During the fourth quarter, the company amended its existing credit facility to increase its debt capacity by $350.0 million through a combination of a $200 million term loan and an additional $150 million of capacity under the revolving line of credit. As of December 31, 2013, the company had no outstanding borrowing on the revolving line of credit. The company previously announced a target net leverage ratio of 1.75x to 2.25x net debt to core adjusted EBITDA from continuing operations, and expects to move into this range in the first quarter of 2014 pending the successful execution of the tender offer.
Redbox segment revenue increased 1.7% to $496.4 million from the fourth quarter of 2012. Redbox generated 192.0 million rentals in the quarter, up 2.2% year over year. Net revenue per rental was $2.58, up 0.4% from the fourth quarter of 2012.
Redbox segment operating income was $111.3 million, an increase of 39.2% over the fourth quarter of 2012, and segment operating margin was 22.4%, up 6.0 percentage points from the fourth quarter of 2012. Gross margin for the fourth quarter of 2013 was 58.5%, up 4.6 percentage points from 53.9% in the fourth quarter of 2012, as the company adjusted its content purchases to better align with revised rental and revenue expectations. Gross margin also benefitted from $7.0 million lower amortization than expected as a result of the accounting change implemented in the second quarter of 2013. The benefit is expected to reverse in the first quarter of 2014.
Coinstar segment revenue was $80.7 million, an increase of 8.4%, and same store sales were up 5.9% in the fourth quarter of 2013 compared with a decline of 1.2% in the fourth quarter of 2012, primarily due to the price increase for all U.S. grocery retail locations for the coin voucher product implemented on October 1, 2013. The average transaction size was also up 5.8% to $43.82.
Coinstar segment operating income was $30.8 million, an increase of 17.2% over the fourth quarter of 2012, and segment operating margin was 38.2%, up 2.9 percentage points from the fourth quarter of 2012. Segment operating income increased due to the U.S. price increase and cost reductions driven by efficiencies implemented across its field organization.
New Ventures reported segment revenue of $16.6 million in the fourth quarter, compared with $0.3 million in the fourth quarter of 2012, with the increase driven by the acquisition of ecoATM. During the fourth quarter, ecoATM expanded its pilot in the mass channel and ended the year with approximately 880 kiosks. Outerwall continued to invest to support the growth of ecoATM as it begins to scale the business in 2014. SAMPLEit is included in the New Ventures segment and the company expects to continue testing the concept with a limited investment in 2014.
In December 2013, Outerwall exited three New Ventures concepts, Rubi, Crisp Market and Star Studio, which were classified as discontinued operations, and recorded associated impairment and restructuring charges of $29.5 million for the fourth quarter. The company expects to complete the shutdown process by the end of the first quarter of 2014.
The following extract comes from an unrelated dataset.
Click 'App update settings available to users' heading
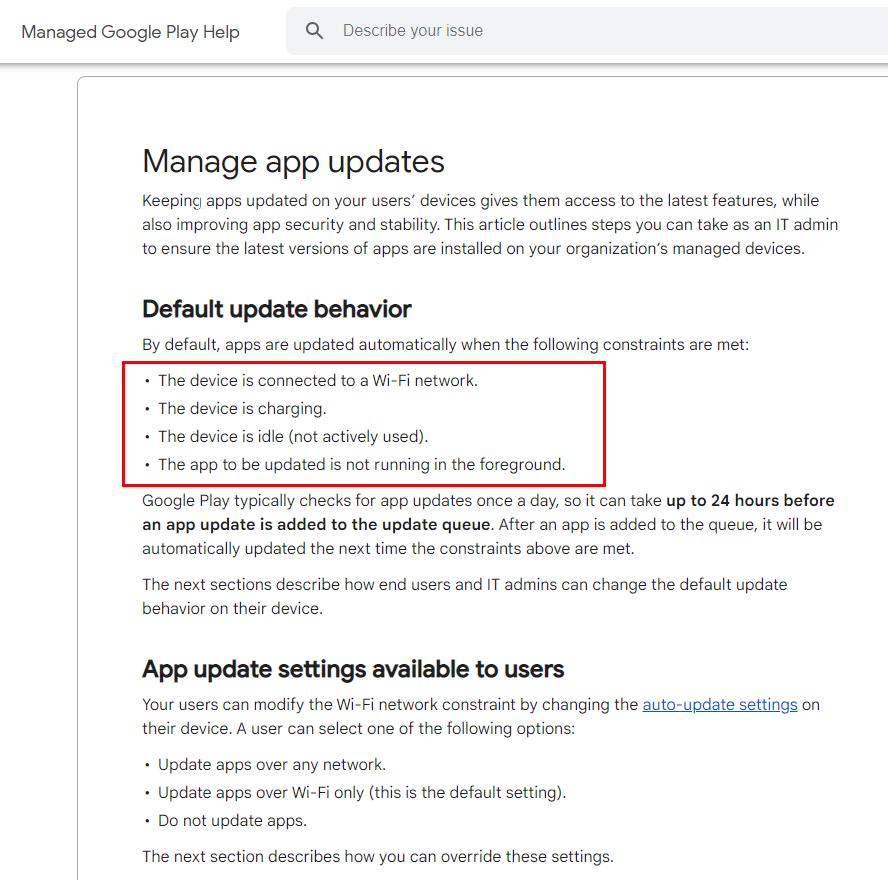This screenshot has width=888, height=880. [353, 669]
For the 2014 full year, Outerwall management expects:
Consolidated revenue between $2.358 billion and $2.498 billion;
Core adjusted EBITDA from continuing operations between $472 million and $517 million;
Core diluted EPS from continuing operations between $5.16 and $5.76 on a fully diluted basis; and
Free cash flow between $200 million and $240 million.
For the 2014 first quarter, Outerwall management expects:
Consolidated revenue between $570 million and $600 million;
Core adjusted EBITDA from continuing operations between $93 million and $108 million; and
Core diluted EPS from continuing operations between $0.77 and $0.97 on a fully diluted basis.
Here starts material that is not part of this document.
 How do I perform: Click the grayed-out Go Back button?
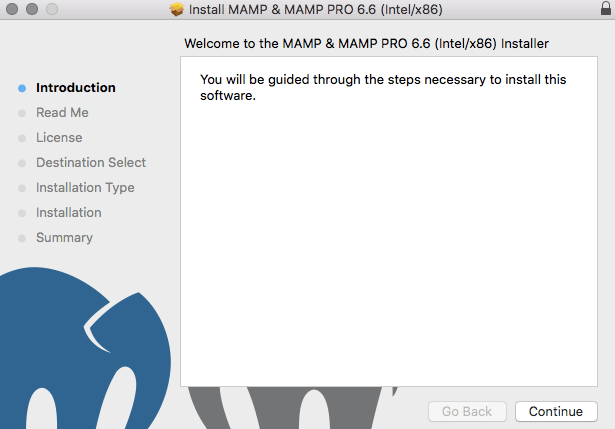point(467,411)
Outerwall has provided additional comments on guidance in prepared remarks that also review the company's 2013 fourth quarter and full year operating and financial results. The prepared remarks and supplemental slides, as well as this press release, are posted on the Investor Relations section of the corporate website at ir.outerwall.com. The 2013 fourth quarter Segment Supplement, which provides historical data in Excel format, is also posted on the website.
CEO J. Scott Di Valerio and CFO Galen C. Smith will host a conference call today at 2:00 p.m. PST (5:00 p.m. EST) to answer questions related to the company's performance and guidance. The conference call will be webcast live and archived on the Investor Relations section of Outerwall's website at ir.outerwall.com. A recording of the call will be available approximately two hours after the call ends through February 20, 2014, at 1-888-843-7419 or 1-630-652-3042, passcode 3641 5281.
About Outerwall Inc.
Outerwall Inc. (Nasdaq: OUTR) has more than 20 years of experience creating some of the most profitable spaces for their retail partners. The company mission is to create a better everyday by delivering breakthrough kiosk experiences that delight consumers and generate revenue for retailers. As the company that brought consumers Redbox entertainment, Coinstar money services and ecoATM electronics recycling kiosks, Outerwall is leading the next generation of automated retail and paving the way for inventive, scalable businesses. Outerwall kiosks are in neighborhood grocery stores, drug stores, mass merchants, malls, and other retail locations in the United States, Canada, Puerto Rico, the United Kingdom, and Ireland. Learn more at www.outerwall.com.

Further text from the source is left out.